- **What is required**
Reproduce exactly, and only, the lines below from the one containing "Get in touch (40, 2440)" through the one containing "Receive updates on".

- **Material for this task**
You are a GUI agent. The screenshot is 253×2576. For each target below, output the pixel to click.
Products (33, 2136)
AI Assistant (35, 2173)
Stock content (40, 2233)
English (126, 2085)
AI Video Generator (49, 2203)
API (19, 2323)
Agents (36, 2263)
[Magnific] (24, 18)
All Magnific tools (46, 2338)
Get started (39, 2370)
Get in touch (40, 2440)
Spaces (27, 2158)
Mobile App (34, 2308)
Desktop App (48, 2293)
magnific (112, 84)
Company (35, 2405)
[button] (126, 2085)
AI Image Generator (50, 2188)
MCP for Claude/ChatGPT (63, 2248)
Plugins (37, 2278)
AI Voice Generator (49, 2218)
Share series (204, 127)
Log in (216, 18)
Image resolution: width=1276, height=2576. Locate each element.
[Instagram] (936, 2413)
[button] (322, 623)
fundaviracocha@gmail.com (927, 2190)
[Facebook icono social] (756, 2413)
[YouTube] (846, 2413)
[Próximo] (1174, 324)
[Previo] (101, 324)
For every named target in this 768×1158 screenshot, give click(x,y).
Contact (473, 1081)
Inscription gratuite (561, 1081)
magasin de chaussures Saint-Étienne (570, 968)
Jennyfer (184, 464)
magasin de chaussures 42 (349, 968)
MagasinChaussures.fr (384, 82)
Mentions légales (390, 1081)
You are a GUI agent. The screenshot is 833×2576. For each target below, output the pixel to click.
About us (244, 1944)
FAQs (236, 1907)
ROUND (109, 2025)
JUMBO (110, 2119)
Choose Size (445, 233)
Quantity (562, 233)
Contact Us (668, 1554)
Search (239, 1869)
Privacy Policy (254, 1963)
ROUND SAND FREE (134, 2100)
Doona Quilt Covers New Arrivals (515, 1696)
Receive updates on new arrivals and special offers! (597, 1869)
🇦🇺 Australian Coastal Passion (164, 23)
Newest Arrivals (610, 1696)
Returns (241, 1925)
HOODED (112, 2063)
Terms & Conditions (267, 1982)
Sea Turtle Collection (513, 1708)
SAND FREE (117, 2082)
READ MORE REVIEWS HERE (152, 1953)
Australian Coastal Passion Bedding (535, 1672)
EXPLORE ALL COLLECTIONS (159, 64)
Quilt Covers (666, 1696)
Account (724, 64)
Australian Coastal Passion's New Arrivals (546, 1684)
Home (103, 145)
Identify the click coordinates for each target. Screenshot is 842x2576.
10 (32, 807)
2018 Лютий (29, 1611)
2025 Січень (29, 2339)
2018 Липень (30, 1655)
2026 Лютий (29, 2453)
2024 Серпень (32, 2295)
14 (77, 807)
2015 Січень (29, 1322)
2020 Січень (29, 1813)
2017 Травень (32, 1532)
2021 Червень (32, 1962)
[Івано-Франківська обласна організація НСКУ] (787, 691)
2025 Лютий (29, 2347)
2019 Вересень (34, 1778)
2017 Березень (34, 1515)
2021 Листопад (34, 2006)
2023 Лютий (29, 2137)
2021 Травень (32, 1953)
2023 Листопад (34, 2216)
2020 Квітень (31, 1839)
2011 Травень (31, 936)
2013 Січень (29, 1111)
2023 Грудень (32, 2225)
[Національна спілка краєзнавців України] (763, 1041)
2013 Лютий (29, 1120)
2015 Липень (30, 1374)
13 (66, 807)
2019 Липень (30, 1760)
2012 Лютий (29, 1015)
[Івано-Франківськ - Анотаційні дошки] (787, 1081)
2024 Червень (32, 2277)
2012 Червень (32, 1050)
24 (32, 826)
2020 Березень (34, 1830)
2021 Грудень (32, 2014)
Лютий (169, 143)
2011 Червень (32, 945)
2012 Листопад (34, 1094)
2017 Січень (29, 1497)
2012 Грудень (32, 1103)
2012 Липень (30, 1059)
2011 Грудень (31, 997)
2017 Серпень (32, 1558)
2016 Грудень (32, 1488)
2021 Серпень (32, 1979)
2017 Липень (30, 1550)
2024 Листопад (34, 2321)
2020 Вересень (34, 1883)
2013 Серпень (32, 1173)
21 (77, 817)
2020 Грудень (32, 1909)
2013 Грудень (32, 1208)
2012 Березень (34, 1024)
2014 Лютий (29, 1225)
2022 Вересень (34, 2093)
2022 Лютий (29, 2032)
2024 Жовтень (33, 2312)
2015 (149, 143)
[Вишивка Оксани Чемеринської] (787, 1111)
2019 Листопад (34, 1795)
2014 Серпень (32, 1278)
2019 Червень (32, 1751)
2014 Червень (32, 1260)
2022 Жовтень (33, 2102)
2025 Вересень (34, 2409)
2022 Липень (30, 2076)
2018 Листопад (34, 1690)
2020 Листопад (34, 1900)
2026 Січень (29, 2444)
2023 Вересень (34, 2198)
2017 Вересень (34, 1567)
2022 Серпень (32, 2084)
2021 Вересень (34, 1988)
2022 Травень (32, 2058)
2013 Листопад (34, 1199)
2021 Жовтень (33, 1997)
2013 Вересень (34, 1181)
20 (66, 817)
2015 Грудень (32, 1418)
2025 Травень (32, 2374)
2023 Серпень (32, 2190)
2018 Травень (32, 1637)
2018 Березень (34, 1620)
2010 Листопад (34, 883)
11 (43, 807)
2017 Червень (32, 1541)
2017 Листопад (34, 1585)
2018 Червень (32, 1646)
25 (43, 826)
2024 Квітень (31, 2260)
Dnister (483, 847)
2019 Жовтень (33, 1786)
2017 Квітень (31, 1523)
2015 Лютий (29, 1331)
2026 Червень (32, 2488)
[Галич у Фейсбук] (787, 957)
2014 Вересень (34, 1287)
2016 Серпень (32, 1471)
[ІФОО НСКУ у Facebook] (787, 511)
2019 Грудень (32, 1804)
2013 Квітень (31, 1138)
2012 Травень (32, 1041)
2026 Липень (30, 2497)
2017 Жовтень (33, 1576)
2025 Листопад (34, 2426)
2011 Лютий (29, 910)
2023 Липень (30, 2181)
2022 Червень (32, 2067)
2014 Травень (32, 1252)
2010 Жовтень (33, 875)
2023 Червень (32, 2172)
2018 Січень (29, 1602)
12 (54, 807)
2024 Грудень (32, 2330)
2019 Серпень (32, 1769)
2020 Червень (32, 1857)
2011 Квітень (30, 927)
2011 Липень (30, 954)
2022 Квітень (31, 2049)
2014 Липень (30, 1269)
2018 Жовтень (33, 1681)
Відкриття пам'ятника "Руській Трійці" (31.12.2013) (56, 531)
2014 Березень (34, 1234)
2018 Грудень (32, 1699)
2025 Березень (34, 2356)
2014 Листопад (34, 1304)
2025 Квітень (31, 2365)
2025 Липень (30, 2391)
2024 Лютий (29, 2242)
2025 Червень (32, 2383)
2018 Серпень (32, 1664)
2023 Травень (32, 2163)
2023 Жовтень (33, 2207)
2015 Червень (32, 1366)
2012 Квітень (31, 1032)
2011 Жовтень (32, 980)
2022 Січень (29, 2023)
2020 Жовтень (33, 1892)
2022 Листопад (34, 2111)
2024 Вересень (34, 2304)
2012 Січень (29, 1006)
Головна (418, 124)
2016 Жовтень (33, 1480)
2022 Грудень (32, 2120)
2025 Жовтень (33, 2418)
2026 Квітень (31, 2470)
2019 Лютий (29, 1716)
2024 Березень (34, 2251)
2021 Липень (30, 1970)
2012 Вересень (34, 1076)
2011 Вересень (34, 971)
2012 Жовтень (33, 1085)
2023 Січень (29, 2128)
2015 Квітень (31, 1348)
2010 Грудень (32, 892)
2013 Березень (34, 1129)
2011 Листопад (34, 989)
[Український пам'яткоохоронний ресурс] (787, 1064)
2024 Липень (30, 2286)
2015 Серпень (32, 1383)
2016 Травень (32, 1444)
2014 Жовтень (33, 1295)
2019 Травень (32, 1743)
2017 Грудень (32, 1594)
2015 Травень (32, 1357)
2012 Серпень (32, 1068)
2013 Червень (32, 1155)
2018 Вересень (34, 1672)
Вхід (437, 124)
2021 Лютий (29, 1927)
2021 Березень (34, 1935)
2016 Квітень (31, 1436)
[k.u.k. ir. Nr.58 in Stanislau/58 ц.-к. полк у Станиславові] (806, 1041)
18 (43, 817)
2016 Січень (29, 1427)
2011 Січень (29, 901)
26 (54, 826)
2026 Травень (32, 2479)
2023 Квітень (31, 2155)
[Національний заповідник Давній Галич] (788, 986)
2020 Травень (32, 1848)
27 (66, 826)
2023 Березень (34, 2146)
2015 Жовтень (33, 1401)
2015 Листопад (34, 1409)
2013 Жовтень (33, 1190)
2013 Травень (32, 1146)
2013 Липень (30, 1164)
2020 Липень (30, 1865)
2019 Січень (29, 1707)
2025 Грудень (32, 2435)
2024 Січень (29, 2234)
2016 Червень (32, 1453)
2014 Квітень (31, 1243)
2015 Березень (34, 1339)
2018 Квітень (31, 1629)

- **Final answer**
Get in touch (40, 2440)
Spaces (27, 2158)
Mobile App (34, 2308)
Desktop App (48, 2293)
magnific (112, 84)
Company (35, 2405)
[button] (126, 2085)
AI Image Generator (50, 2188)
MCP for Claude/ChatGPT (63, 2248)
Plugins (37, 2278)
AI Voice Generator (49, 2218)
Share series (204, 127)
Log in (216, 18)
Image resolution: width=1276, height=2576. Locate each element.
[Instagram] (936, 2413)
[button] (322, 623)
fundaviracocha@gmail.com (927, 2190)
[Facebook icono social] (756, 2413)
[YouTube] (846, 2413)
[Próximo] (1174, 324)
[Previo] (101, 324)
For every named target in this 768×1158 screenshot, give click(x,y).
Contact (473, 1081)
Inscription gratuite (561, 1081)
magasin de chaussures Saint-Étienne (570, 968)
Jennyfer (184, 464)
magasin de chaussures 42 (349, 968)
MagasinChaussures.fr (384, 82)
Mentions légales (390, 1081)
You are a GUI agent. The screenshot is 833×2576. For each target below, output the pixel to click.
About us (244, 1944)
FAQs (236, 1907)
ROUND (109, 2025)
JUMBO (110, 2119)
Choose Size (445, 233)
Quantity (562, 233)
Contact Us (668, 1554)
Search (239, 1869)
Privacy Policy (254, 1963)
ROUND SAND FREE (134, 2100)
Doona Quilt Covers New Arrivals (515, 1696)
Receive updates on new arrivals and special offers! (597, 1869)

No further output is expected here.